Traditioneller Weihnachtsgottesdienst wird zum Boxing-Day-Event
Fläsch - In einer beispiellosen Entscheidung hat die örtliche Kirchgemeinde den traditionellen Weihnachtsgottesdienst vom 25. Dezember auf den 26. Dezember, 16:00 Uhr, verschoben. Als Grund gab der neu gewählte Ortspfarrer bekannt, dass auch Jesus Christus nach seiner Geburt erst mal einen Tag Pause verdient habe.

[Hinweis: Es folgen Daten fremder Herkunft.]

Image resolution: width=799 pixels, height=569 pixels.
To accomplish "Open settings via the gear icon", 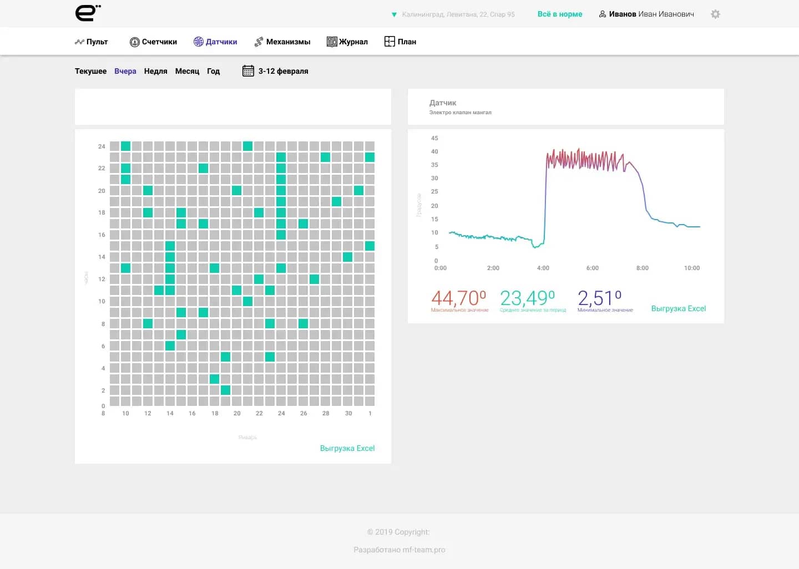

Die Ankündigung sorgte im Dorf für Aufregung. «Seit 1847 feiern wir am Weihnachtstag um 10 Uhr Gottesdienst, und jetzt soll das plötzlich nicht mehr gehen?», empörte sich Dorflehrerin Margrit am Volg-Eingang. «Der neue Pfarrer will wohl seine Weihnachtsgeschenke in Ruhe auspacken und ausschlaffen.»
CEO sieht Parallelen zur Steuer-Debatte
Der CEO zeigte sich verständnisvoll für die innovative Terminplanung: «Manchmal muss man etablierte Traditionen hinterfragen. Das zeigt Mut zum Wandel.» Er kündigte bereits eine Arbeitsgruppe «Optimierung kirchlicher Dienstleistungen» an, die prüfen soll, ob weitere Feiertage effizienter gestaltet werden können.
«Wenn wir schon Ostern haben, brauchen wir dann wirklich auch noch Pfingsten? Das ist wie bei den Steuern - weniger kann manchmal mehr sein.» - Der CEO zur geplanten Feiertags-Reform
Schärfe-Level: Mild bis Medium
Die Gemeindereaktionen bewegten sich auf der etablierten Fläscher Schärfe-Skala zwischen «Mild» (verständnisvolle Akzeptanz) und «Medium» (leichte Verärgerung). El Diablo Müller meldete sich bis Redaktionsschluss noch nicht zu Wort, was als gutes Zeichen gewertet wird. Der Pfarrer verteidigte seine Entscheidung: «Auch in der Gastronomie haben die Restaurants am 25. Dezember geschlossen. Warum sollte das bei der Kirche anders sein?»
Der Gottesdienst am 26. Dezember wird unter dem Motto «Jesus unplugged - Das Comeback» stehen und soll laut Ankündigung «entspannter und familiärer» werden als die traditionelle Weihnachtsfeier.